Who is paying for all the ALT routers which the query packets are
flowing along?


>> However DNS lookups may involve queries and responses with multiple
>> servers, which likewise adds up to longer paths.
> 
> Modelling indicates the vast majority of cache misses in the DNS-based
> system will involve only a single query/response.

This doesn't fit with the LISP goals of avoiding any single device
needing to know all the mapping.

If there is a single DNS server for looking up all mapping, then in
the "vast majority of cases", it must know the mapping itself, or
have cached it via a recent (very recent - see your previous
expressed desire to allow end-users to set very short caching times)
lookup to an authoritative server.  So such a DNS server needs to be
able to cache most of the world's mapping.  I think you can do this -
but it is at odds with LISP principles.

I think you can have multiple such DNS-like servers around the Net,
each of them caching quite a lot of the mapping.  However, you can't
then allow end-user networks to set very short caching times, because
this imposes unreasonable costs on whoever runs these DNS-like servers.

I don't understand why the LISP team doesn't recognise the
contradictions inherent in such design choices.  Sure you can fix one
problem by doing a bunch of stuff XX, but if it messes up some other
thing - such as enabling end-users to set short caching times without
burdening anyone - and if you can't think of another solution,
perhaps it is best to back-track and make some better architectural
choices.


>> An advantage of ALT ... is that it would be possible, in principle, to
>> send the initial data packet along it, so it is actually delivered to
>> the ETR without the ITR having to know the mapping yet.
> 
> There might yet be some experimentation with that, to see how well it
> works in practise.

Yes - but then you need to have a much higher capacity in the ALT
network, since these could be long data packets - 1500 bytes or in
the future, ~9k bytes.

You already have fundamental problems making the ALT network robust
and efficient, just for short mapping requests.

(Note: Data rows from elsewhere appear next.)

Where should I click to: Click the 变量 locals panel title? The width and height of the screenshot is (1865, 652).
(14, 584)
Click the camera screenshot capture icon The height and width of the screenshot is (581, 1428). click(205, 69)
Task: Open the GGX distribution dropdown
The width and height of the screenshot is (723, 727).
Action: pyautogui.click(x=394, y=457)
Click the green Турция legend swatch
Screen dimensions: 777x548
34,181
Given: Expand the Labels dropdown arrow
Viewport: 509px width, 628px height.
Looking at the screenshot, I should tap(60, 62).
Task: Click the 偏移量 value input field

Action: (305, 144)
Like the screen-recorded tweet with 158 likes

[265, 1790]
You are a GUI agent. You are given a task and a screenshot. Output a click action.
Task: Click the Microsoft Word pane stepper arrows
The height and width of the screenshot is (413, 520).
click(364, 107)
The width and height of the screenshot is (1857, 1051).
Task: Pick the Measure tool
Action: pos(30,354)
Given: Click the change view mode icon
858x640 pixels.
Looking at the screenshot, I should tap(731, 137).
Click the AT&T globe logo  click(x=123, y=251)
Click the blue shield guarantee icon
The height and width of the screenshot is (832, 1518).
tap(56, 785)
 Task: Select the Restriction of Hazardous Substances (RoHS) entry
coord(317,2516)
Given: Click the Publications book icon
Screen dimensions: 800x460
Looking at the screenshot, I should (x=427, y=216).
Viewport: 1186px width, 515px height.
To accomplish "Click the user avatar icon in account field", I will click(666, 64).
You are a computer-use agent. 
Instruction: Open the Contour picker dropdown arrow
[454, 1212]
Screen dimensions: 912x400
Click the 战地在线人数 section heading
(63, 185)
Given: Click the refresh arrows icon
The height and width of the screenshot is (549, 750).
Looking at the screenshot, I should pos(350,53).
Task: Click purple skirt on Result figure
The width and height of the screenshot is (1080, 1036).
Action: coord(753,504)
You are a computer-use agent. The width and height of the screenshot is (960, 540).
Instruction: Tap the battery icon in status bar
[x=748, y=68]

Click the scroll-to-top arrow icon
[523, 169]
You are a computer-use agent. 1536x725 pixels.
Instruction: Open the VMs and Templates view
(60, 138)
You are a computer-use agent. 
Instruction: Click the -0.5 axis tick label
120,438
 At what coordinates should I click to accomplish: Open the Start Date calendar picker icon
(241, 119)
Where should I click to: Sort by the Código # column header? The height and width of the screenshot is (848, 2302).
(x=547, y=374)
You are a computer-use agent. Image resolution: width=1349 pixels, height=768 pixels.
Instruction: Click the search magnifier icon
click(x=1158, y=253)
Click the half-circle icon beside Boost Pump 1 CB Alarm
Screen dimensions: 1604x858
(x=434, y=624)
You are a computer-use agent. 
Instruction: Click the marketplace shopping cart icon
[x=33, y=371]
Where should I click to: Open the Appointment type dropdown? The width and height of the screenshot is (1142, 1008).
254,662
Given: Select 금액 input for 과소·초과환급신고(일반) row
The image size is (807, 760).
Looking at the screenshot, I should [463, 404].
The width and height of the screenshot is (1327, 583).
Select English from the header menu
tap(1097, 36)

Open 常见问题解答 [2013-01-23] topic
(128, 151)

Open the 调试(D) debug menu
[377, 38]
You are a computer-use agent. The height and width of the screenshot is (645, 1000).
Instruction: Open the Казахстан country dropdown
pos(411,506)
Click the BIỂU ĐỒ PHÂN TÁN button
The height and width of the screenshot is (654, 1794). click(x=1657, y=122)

To handle real traffic packets, you would also need to solve the
PMTUD problems which exist over the ALT part of the path.  The
traffic packets are encapsulated with the ITR's address as the outer
header's source address.  How is the ITR (which is the only one to
know the sender's address) going to create a PTB for it when the
encapsulated packet is too long for a next-hop MTU in the ALT network?

What if this path over the ALT network has a ~1500 MTU and
the ITR to ETR path (which the ITR doesn't yet know) has a ~9k MTU.
Then, the PTB would make the sending host send only ~1500 byte
packets despite the ITR to ETR path being able to support
jumboframes.   The only solution is to fragment the encapsulated
traffic packet in the ALT network.  Now your ALT network needs even
greater capacity and reliability than before.


>> DNS has always been an obvious choice of looking up mapping.
> 
> The proposed DNS-based system does not (for a variety of reasons) actually
> store the mappings themselves.

Then how can the majority of them be answered with a single query?

If there's no caching, then the ITR or Map Server must be able to
already know the IP address of the authoritative DNS-like server.
But there will be so many of these, that it will need to do a DNS
lookup first - so you can't do it in a single query - response cycle.

Also, these DNS-like lookups can't be run by end-user networks
themselves - that would mean they are on EID space and you would have
to do a mapping lookup as part of doing another mapping lookup.  So
they need to be run by some other organisation.  If the end-user
network has a lot of queries, due to being a popular network and/or
due to it having very short caching time, then there needs to be a
way they can pay whoever runs the DNS for their part of the EID space.